Wednesday, November 27, 2019

New Standards for Should-Cost Reviews

Should-cost reviews are a specialized form of cost analysis. Should-cost reviews differ from traditional evaluation methods because they do not assume that a contractor's historical costs reflect efficient and economical operation. Instead, Should-cost revews evaluate the economy and efficiency of the contractor's existing work force, methods, materials, equipment, real property, operating systems, and management.

Should-cost reviews are performed by a multi-functional team of Government contracting, contract administration, pricing, audit, and engineering representatives. The objective of such reviews is to promote both short and long-range improvements in the contractor's economy and efficiency in order to reduce the cost of performance of Government contracts. Additionally, by providing rationale for any recommendations and quantifying their impact on cost, the Government is in a better position to develop realistic objectives for negotiation.

There are two types of should-cost reviews; program and overhead. Program should-cost reviews are used to evaluate significant elements of direct costs while overhead should-cost reviews are used to evaluate indirect costs, including fringe benefits, shipping and receiving, real property, and equipment depreciation, plant maintenance, security, taxes, and G&A activities.

Under FAR 15.407-4, the Government has a right to perform should-cost reviews but since they are very costly and time-consuming to carry out, such reviews are usually limited to major weapons system acquisitions. From the contractors' perspective, should-cost reviews are also costly to support and sometimes, in the contractors' view, do not offer tangible benefits to either the Government or the contractor.

Under the Fiscal Year 2018 NDAA (National Defense Authorization Act), the Defense Department was required to amend its regulations to ensure that the use of should-cost reviews were performed in a manner that is "transparent, objective, and provides for the efficiency of the systems acquisition process". This week, the Defense Department finally got around to finalizing its regulations accordingly. Under the revised regulations, DoD must consider the following:

  1. A thorough review of each contributing element of the program cost and the justification for each cost
  2. An analysis of non-valued added overhead and unnecessary reporting requirements.
  3. Benchmarking against similar DoD programs, similar commercial programs and other programs by the same contractor at the same facility.
  4. An analysis of supply chain management to encourage competition and incentive cost performance at lower tiers.
  5. A review of how to restructure the program team in a streamlined manner.
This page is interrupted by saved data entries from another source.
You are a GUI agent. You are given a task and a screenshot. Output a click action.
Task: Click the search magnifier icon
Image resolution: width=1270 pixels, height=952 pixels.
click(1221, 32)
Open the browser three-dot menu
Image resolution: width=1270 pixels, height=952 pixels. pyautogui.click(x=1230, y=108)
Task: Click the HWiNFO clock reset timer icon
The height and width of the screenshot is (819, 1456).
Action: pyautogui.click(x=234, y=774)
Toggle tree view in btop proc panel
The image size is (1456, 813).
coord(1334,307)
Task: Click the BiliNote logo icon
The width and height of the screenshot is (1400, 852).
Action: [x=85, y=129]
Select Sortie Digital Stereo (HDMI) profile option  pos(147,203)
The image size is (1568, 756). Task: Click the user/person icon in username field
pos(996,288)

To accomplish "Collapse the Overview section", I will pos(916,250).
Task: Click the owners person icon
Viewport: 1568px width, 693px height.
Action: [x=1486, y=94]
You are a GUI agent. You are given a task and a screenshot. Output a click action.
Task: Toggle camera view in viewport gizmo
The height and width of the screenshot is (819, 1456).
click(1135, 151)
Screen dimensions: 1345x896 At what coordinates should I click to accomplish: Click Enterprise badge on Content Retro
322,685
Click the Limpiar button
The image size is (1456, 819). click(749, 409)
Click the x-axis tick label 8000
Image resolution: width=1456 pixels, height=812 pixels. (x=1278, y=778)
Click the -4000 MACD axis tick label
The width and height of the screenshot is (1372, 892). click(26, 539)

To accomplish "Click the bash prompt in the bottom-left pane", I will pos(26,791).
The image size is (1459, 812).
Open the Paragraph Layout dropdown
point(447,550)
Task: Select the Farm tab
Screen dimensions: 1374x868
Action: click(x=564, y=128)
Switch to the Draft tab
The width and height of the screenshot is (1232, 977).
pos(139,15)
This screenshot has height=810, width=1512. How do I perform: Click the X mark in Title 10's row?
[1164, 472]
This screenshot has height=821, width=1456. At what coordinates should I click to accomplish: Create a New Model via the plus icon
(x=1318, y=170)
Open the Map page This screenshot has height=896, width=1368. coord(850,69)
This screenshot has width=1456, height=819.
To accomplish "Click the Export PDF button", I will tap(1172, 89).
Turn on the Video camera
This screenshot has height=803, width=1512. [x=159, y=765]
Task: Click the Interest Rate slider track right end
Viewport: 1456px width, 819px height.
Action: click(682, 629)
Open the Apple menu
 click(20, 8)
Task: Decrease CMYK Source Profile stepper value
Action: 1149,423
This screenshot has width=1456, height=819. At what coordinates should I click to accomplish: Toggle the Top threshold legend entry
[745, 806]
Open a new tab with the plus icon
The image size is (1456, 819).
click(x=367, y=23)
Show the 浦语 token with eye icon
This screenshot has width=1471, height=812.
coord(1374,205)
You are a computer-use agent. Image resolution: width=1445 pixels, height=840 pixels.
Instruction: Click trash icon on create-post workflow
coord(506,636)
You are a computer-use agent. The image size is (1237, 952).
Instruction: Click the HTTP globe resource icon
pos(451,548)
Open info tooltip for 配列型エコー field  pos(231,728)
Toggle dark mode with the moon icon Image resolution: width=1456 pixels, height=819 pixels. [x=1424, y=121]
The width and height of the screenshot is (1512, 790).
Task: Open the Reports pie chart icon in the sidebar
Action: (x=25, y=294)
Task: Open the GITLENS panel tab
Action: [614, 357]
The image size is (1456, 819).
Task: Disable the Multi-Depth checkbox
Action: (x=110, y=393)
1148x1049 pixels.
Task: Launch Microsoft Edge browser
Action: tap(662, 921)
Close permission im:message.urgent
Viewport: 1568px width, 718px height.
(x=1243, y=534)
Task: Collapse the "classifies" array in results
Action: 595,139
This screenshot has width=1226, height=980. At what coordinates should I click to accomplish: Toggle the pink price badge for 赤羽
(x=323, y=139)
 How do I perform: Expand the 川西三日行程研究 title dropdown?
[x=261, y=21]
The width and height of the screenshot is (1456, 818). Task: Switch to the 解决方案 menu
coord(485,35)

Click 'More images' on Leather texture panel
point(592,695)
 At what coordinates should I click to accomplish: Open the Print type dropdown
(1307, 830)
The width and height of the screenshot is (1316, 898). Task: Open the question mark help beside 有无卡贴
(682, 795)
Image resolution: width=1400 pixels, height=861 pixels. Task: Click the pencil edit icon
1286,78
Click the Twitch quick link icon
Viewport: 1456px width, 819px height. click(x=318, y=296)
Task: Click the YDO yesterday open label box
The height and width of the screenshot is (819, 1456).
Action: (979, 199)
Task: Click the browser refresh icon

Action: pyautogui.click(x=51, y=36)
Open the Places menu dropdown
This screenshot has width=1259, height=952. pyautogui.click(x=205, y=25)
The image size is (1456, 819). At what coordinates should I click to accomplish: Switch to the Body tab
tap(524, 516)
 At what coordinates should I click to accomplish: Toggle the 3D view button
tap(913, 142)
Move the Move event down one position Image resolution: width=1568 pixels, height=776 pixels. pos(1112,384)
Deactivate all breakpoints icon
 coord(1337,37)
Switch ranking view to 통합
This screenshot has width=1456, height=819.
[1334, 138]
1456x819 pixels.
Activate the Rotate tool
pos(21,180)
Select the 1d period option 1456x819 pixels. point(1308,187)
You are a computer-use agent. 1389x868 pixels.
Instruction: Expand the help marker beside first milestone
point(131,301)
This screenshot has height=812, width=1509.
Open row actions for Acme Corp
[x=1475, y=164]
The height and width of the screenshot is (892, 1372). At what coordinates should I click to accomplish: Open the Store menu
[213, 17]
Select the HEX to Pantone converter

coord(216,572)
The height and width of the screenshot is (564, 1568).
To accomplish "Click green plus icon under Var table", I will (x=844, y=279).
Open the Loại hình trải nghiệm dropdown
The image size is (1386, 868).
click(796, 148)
The program team in this context include both Government and contractor representatives.
  6. Identification of opportunities to break out Government-furnished equipment versus prime contractor-furnished materials.
  7. Identification of items or services contracted through third parties that result in unnecessary pass-through costs.
  8. Evaluation of ability to use integrated developmental and operational testing and modeling and simulation to reduce overall costs.
  9. Identification of alternative technology and materials to reduce developmental or life-cycle costs for a program.
  10. Identification and prioritization of cost savings opportunities
  11. Establishment of measurable targets and ongoing tracking systems.